Known or suspected hypersensitivity to penicillins and/or cephalosporins.
Bactericidal penicillins should not be given in association with bacteriostatic antibiotics. On concurrent administration of antiphlogistics, antirheumatics and antipyretics one should bear in mind the competitive inhibition of excretion. Owing to the virtual atoxicity of penicillin. It is not necessary to reduce the dosage in renal insufficiency. Under certain circumstances penicillin can stimulate glycosuria when performing diagnostic blood sugar determinations. The physician should be consulted if side-effects occur.
Risk-benefit must be considered when Penicillin V is intended for use in pregnancy and during breast-feeding.

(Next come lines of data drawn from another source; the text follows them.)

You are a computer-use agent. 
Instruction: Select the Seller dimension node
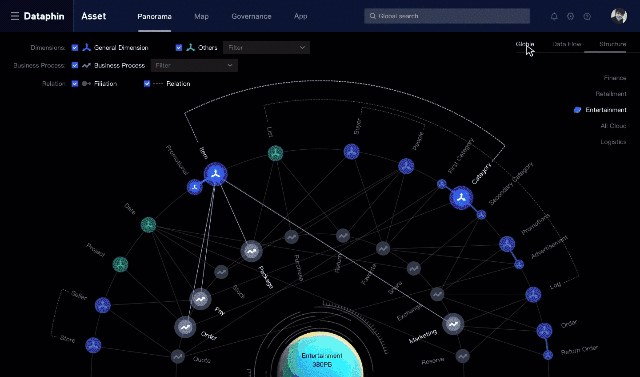coord(102,305)
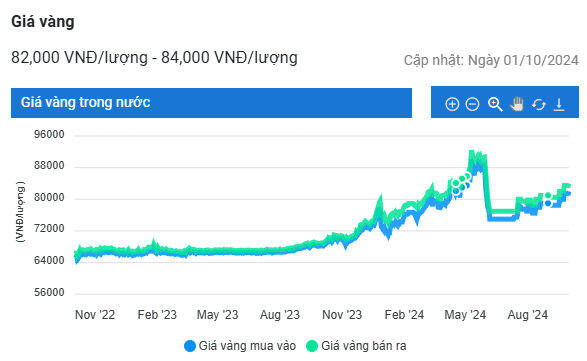
Task: Click the 'May '24' x-axis label
Action: (x=465, y=315)
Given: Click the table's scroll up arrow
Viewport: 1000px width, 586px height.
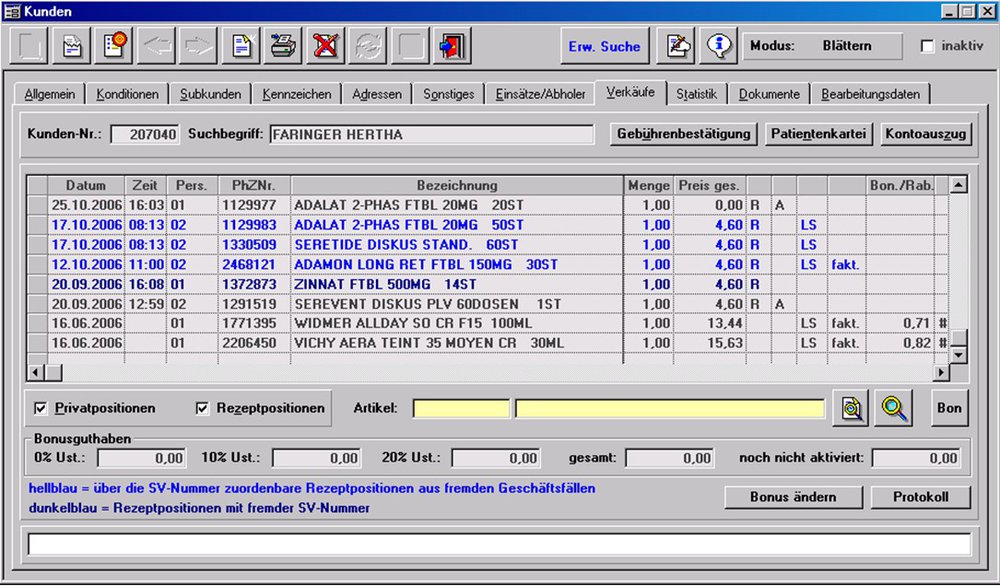Looking at the screenshot, I should (958, 185).
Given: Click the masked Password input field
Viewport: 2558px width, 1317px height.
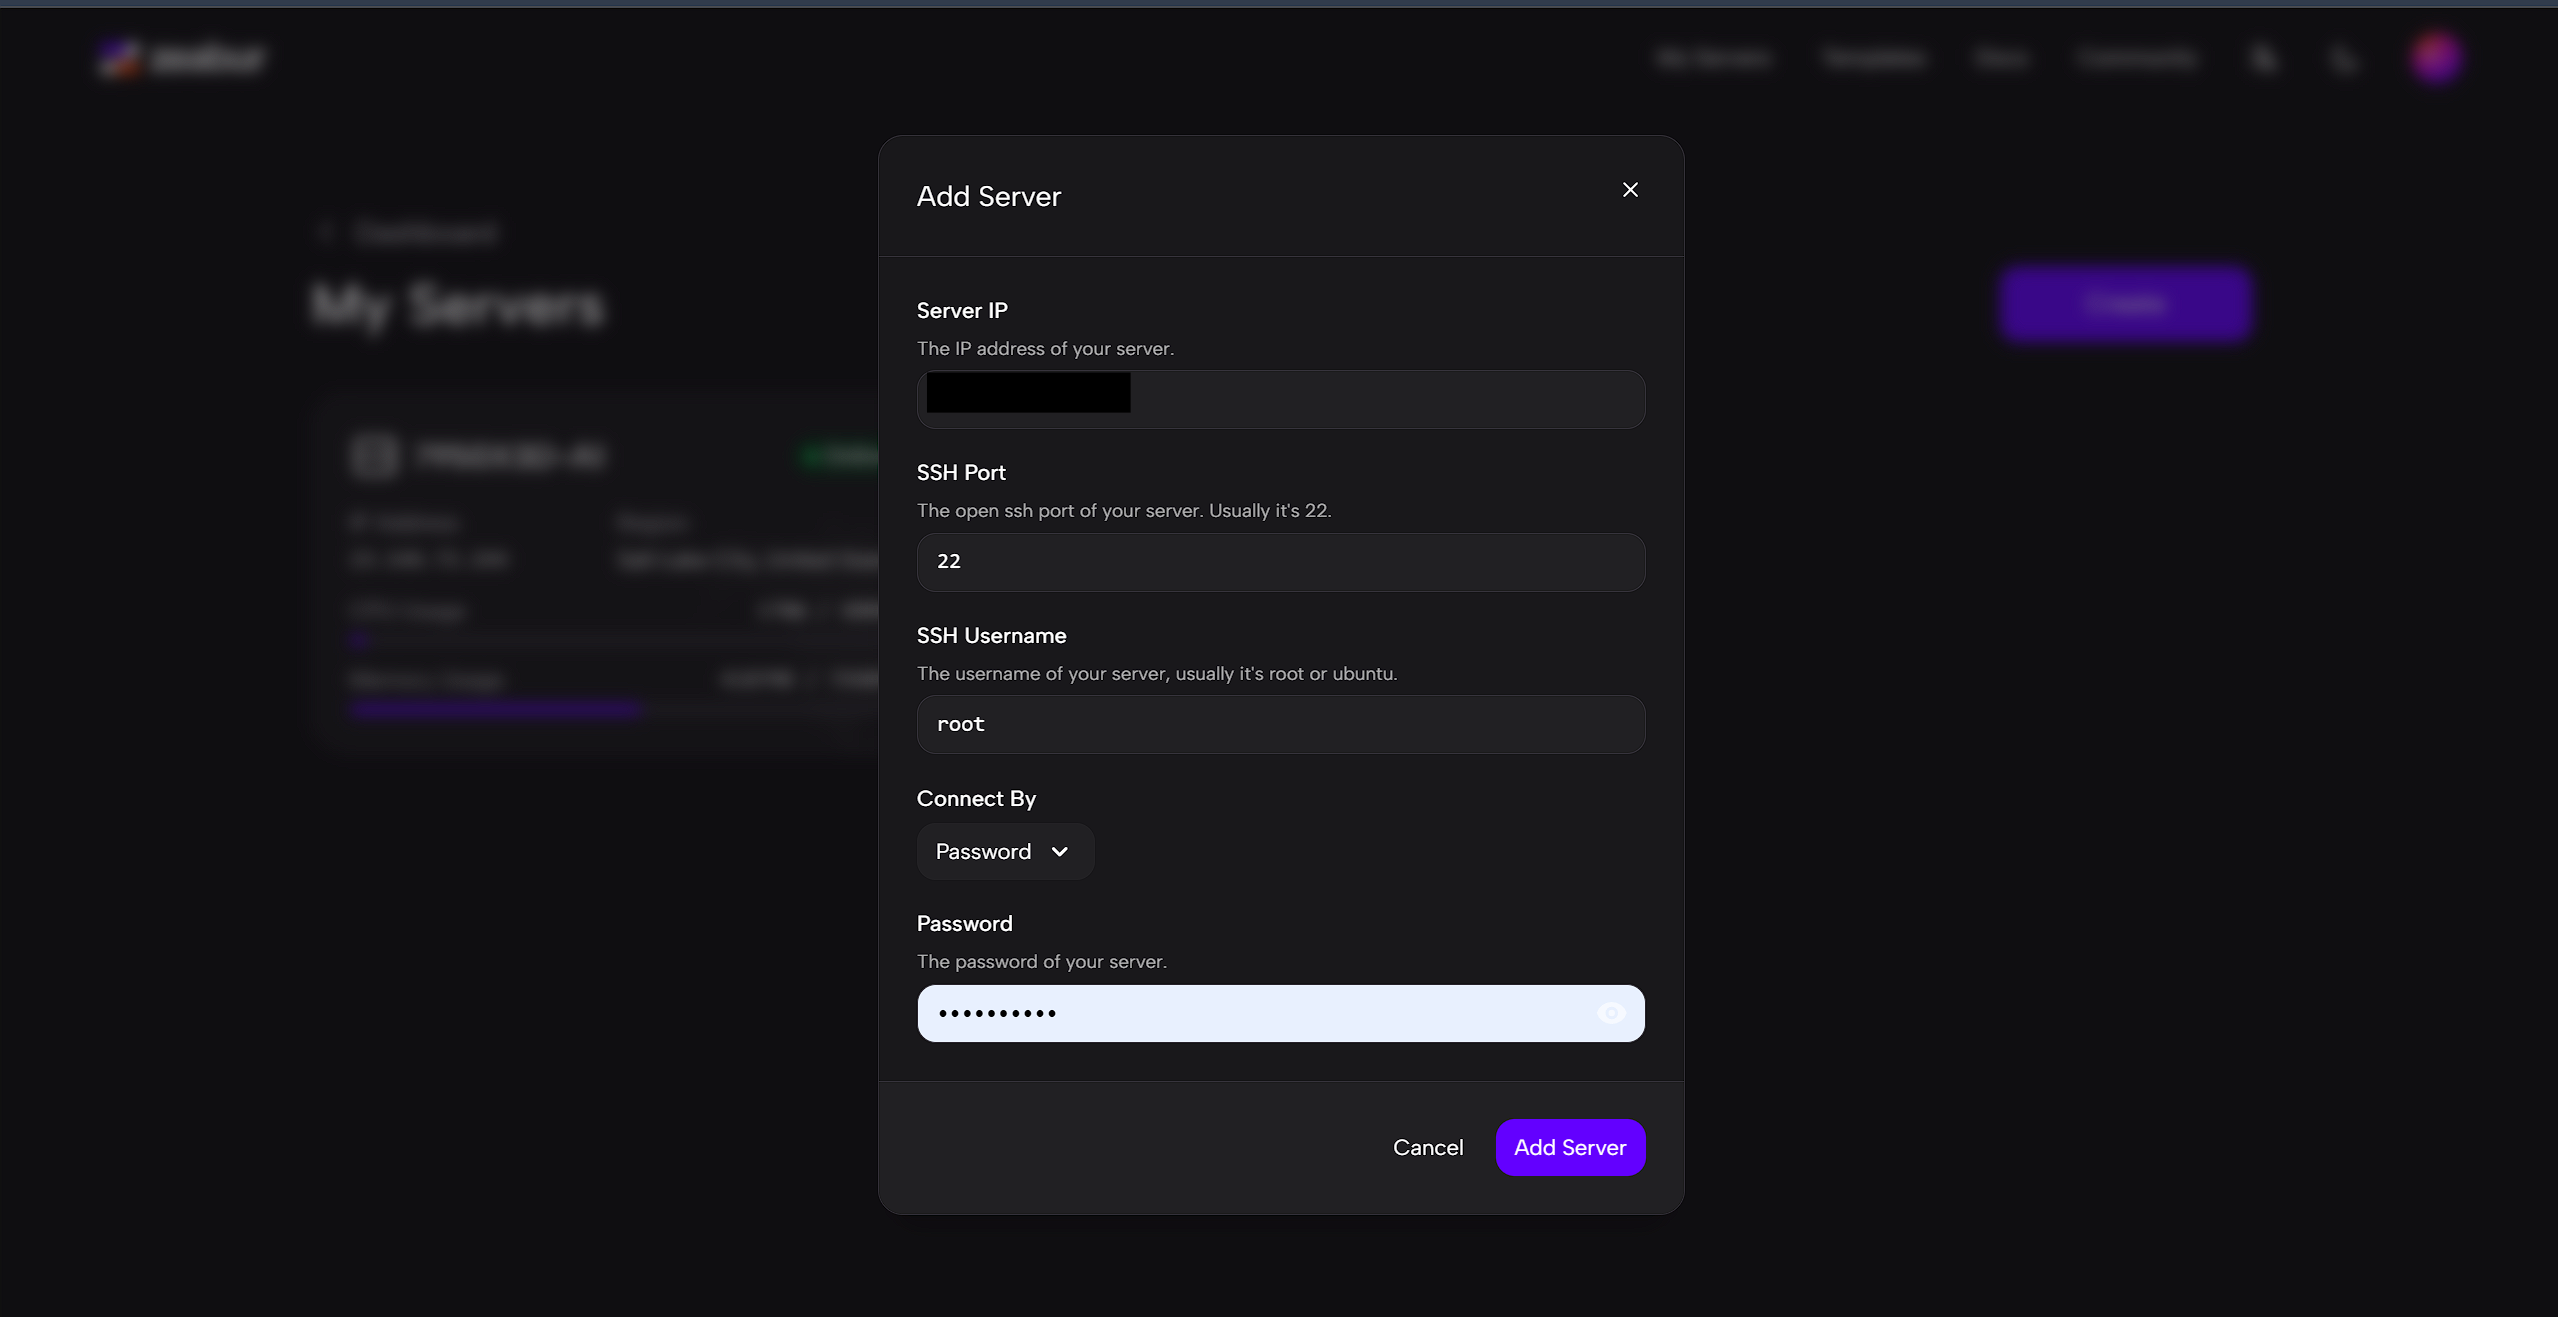Looking at the screenshot, I should tap(1250, 1013).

Penicillin V is well tolerated. Allergic reactions occur less frequently and runs a milder course than applying parenteral penicillin therapy.
Aspirin, Sulphamethoxypyridazine and Sulphaethidole inhibit the serum binding of phenoxymethyl penicillin. Chloroquine Phosphate diminishes the antibacterial action of phenoxymethyl penicillin.
Keep container tightly closed in a dry place, below 25°C; Protect from light.
Shelf-Life: 2 years from the date of manufacture.
J01CE02 - phenoxymethylpenicillin ; Belongs to the class of beta-lactamase sensitive penicillins. Used in the systemic treatment of infections.